===== The data
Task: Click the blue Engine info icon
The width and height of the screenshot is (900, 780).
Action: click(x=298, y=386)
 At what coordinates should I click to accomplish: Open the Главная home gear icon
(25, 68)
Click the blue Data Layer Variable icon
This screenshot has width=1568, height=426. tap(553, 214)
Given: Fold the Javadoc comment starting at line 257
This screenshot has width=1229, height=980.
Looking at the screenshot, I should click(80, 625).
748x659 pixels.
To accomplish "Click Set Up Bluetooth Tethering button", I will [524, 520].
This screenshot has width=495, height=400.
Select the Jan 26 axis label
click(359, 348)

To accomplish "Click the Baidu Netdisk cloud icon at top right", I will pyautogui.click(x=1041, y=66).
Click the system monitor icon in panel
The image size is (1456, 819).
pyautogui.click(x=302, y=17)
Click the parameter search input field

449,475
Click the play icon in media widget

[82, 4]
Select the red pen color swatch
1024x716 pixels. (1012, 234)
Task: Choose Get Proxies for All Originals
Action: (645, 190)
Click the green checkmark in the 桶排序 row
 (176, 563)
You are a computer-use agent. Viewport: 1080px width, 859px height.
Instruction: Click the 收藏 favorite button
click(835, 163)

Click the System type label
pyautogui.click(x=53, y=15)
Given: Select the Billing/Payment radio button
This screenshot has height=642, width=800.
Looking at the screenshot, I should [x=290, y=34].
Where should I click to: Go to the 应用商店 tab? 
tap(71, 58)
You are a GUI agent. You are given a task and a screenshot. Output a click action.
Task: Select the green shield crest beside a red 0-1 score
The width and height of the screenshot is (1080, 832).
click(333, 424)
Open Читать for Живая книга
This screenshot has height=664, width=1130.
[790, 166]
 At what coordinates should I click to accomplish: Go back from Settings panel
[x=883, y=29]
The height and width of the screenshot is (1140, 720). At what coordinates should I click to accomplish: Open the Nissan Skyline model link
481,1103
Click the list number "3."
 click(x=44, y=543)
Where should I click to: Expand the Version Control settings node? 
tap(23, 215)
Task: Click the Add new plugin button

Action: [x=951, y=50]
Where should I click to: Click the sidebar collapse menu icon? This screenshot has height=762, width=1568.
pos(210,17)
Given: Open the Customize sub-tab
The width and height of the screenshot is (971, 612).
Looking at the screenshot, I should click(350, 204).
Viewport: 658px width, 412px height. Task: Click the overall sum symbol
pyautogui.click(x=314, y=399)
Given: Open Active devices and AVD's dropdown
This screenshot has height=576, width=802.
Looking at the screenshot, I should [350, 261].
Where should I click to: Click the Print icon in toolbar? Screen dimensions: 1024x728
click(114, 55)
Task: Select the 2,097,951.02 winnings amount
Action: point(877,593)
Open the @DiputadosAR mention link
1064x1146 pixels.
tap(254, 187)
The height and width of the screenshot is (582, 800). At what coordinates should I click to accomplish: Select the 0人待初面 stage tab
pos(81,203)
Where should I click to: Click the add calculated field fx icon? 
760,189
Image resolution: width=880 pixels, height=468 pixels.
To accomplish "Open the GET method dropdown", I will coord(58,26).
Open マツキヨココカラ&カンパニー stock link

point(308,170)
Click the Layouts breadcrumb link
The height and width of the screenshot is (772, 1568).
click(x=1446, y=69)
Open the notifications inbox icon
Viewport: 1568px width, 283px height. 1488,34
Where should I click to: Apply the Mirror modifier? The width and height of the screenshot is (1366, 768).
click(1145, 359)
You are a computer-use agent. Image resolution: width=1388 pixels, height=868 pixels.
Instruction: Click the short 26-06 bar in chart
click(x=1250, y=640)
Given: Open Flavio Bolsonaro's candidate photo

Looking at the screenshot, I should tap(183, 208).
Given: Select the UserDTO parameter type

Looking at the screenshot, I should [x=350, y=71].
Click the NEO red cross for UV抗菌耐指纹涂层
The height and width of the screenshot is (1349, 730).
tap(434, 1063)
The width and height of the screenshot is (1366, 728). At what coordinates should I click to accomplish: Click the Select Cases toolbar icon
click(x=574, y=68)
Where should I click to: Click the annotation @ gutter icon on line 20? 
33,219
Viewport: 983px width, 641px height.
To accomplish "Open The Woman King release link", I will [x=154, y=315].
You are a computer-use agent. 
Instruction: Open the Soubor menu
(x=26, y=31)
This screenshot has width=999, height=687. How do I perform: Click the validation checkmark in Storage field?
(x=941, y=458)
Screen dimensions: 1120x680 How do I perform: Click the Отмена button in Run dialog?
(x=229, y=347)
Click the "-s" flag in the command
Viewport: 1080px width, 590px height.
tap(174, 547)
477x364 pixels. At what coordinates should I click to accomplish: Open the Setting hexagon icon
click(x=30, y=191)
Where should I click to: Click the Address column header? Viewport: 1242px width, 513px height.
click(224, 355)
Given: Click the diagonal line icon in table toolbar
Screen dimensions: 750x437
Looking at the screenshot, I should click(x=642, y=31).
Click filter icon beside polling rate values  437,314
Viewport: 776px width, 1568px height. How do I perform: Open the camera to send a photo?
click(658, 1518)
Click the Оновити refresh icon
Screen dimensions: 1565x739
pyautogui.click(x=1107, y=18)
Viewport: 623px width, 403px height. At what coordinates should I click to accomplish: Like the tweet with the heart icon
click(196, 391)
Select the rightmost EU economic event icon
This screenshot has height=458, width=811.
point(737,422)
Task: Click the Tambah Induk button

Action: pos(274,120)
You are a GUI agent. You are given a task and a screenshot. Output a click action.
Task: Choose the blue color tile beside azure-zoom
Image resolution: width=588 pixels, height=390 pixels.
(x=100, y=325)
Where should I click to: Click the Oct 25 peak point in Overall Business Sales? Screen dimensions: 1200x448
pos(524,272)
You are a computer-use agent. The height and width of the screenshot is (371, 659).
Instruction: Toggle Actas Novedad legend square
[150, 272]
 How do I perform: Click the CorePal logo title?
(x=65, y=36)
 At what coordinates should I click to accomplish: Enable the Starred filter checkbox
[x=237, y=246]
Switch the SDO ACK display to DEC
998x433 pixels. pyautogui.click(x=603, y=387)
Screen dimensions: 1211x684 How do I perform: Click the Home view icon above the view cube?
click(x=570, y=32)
==========
● Work request
What you return must match the records exactly, line for line.

● Written response
Task: Click the blue Engine info icon
The width and height of the screenshot is (900, 780).
Action: click(x=298, y=386)
 At what coordinates should I click to accomplish: Open the Главная home gear icon
(25, 68)
Click the blue Data Layer Variable icon
This screenshot has width=1568, height=426. tap(553, 214)
Given: Fold the Javadoc comment starting at line 257
This screenshot has width=1229, height=980.
Looking at the screenshot, I should click(80, 625).
748x659 pixels.
To accomplish "Click Set Up Bluetooth Tethering button", I will [524, 520].
This screenshot has width=495, height=400.
Select the Jan 26 axis label
click(359, 348)

To accomplish "Click the Baidu Netdisk cloud icon at top right", I will pyautogui.click(x=1041, y=66).
Click the system monitor icon in panel
The image size is (1456, 819).
pyautogui.click(x=302, y=17)
Click the parameter search input field

449,475
Click the play icon in media widget

[82, 4]
Select the red pen color swatch
1024x716 pixels. (1012, 234)
Task: Choose Get Proxies for All Originals
Action: (645, 190)
Click the green checkmark in the 桶排序 row
 (176, 563)
You are a computer-use agent. Viewport: 1080px width, 859px height.
Instruction: Click the 收藏 favorite button
click(835, 163)

Click the System type label
pyautogui.click(x=53, y=15)
Given: Select the Billing/Payment radio button
This screenshot has height=642, width=800.
Looking at the screenshot, I should [x=290, y=34].
Where should I click to: Go to the 应用商店 tab? 
tap(71, 58)
You are a GUI agent. You are given a task and a screenshot. Output a click action.
Task: Select the green shield crest beside a red 0-1 score
The width and height of the screenshot is (1080, 832).
click(333, 424)
Open Читать for Живая книга
This screenshot has height=664, width=1130.
[790, 166]
 At what coordinates should I click to accomplish: Go back from Settings panel
[x=883, y=29]
The height and width of the screenshot is (1140, 720). At what coordinates should I click to accomplish: Open the Nissan Skyline model link
481,1103
Click the list number "3."
 click(x=44, y=543)
Where should I click to: Expand the Version Control settings node? 
tap(23, 215)
Task: Click the Add new plugin button

Action: [x=951, y=50]
Where should I click to: Click the sidebar collapse menu icon? This screenshot has height=762, width=1568.
pos(210,17)
Given: Open the Customize sub-tab
The width and height of the screenshot is (971, 612).
Looking at the screenshot, I should click(350, 204).
Viewport: 658px width, 412px height. Task: Click the overall sum symbol
pyautogui.click(x=314, y=399)
Given: Open Active devices and AVD's dropdown
This screenshot has height=576, width=802.
Looking at the screenshot, I should [350, 261].
Where should I click to: Click the Print icon in toolbar? Screen dimensions: 1024x728
click(114, 55)
Task: Select the 2,097,951.02 winnings amount
Action: point(877,593)
Open the @DiputadosAR mention link
1064x1146 pixels.
tap(254, 187)
The height and width of the screenshot is (582, 800). At what coordinates should I click to accomplish: Select the 0人待初面 stage tab
pos(81,203)
Where should I click to: Click the add calculated field fx icon? 
760,189
Image resolution: width=880 pixels, height=468 pixels.
To accomplish "Open the GET method dropdown", I will coord(58,26).
Open マツキヨココカラ&カンパニー stock link

point(308,170)
Click the Layouts breadcrumb link
The height and width of the screenshot is (772, 1568).
click(x=1446, y=69)
Open the notifications inbox icon
Viewport: 1568px width, 283px height. 1488,34
Where should I click to: Apply the Mirror modifier? The width and height of the screenshot is (1366, 768).
click(1145, 359)
You are a computer-use agent. Image resolution: width=1388 pixels, height=868 pixels.
Instruction: Click the short 26-06 bar in chart
click(x=1250, y=640)
Given: Open Flavio Bolsonaro's candidate photo

Looking at the screenshot, I should tap(183, 208).
Given: Select the UserDTO parameter type

Looking at the screenshot, I should [x=350, y=71].
Click the NEO red cross for UV抗菌耐指纹涂层
The height and width of the screenshot is (1349, 730).
tap(434, 1063)
The width and height of the screenshot is (1366, 728). At what coordinates should I click to accomplish: Click the Select Cases toolbar icon
click(x=574, y=68)
Where should I click to: Click the annotation @ gutter icon on line 20? 
33,219
Viewport: 983px width, 641px height.
To accomplish "Open The Woman King release link", I will [x=154, y=315].
You are a computer-use agent. 
Instruction: Open the Soubor menu
(x=26, y=31)
This screenshot has width=999, height=687. How do I perform: Click the validation checkmark in Storage field?
(x=941, y=458)
Screen dimensions: 1120x680 How do I perform: Click the Отмена button in Run dialog?
(x=229, y=347)
Click the "-s" flag in the command
Viewport: 1080px width, 590px height.
tap(174, 547)
477x364 pixels. At what coordinates should I click to accomplish: Open the Setting hexagon icon
click(x=30, y=191)
Where should I click to: Click the Address column header? Viewport: 1242px width, 513px height.
click(224, 355)
Given: Click the diagonal line icon in table toolbar
Screen dimensions: 750x437
Looking at the screenshot, I should click(x=642, y=31).
Click filter icon beside polling rate values  437,314
Viewport: 776px width, 1568px height. How do I perform: Open the camera to send a photo?
click(658, 1518)
Click the Оновити refresh icon
Screen dimensions: 1565x739
pyautogui.click(x=1107, y=18)
Viewport: 623px width, 403px height. At what coordinates should I click to accomplish: Like the tweet with the heart icon
click(196, 391)
Select the rightmost EU economic event icon
This screenshot has height=458, width=811.
point(737,422)
Task: Click the Tambah Induk button

Action: pos(274,120)
You are a GUI agent. You are given a task and a screenshot. Output a click action.
Task: Choose the blue color tile beside azure-zoom
Image resolution: width=588 pixels, height=390 pixels.
(x=100, y=325)
Where should I click to: Click the Oct 25 peak point in Overall Business Sales? Screen dimensions: 1200x448
pos(524,272)
You are a computer-use agent. The height and width of the screenshot is (371, 659).
Instruction: Toggle Actas Novedad legend square
[150, 272]
 How do I perform: Click the CorePal logo title?
(x=65, y=36)
 At what coordinates should I click to accomplish: Enable the Starred filter checkbox
[x=237, y=246]
Switch the SDO ACK display to DEC
998x433 pixels. pyautogui.click(x=603, y=387)
Screen dimensions: 1211x684 How do I perform: Click the Home view icon above the view cube?
click(x=570, y=32)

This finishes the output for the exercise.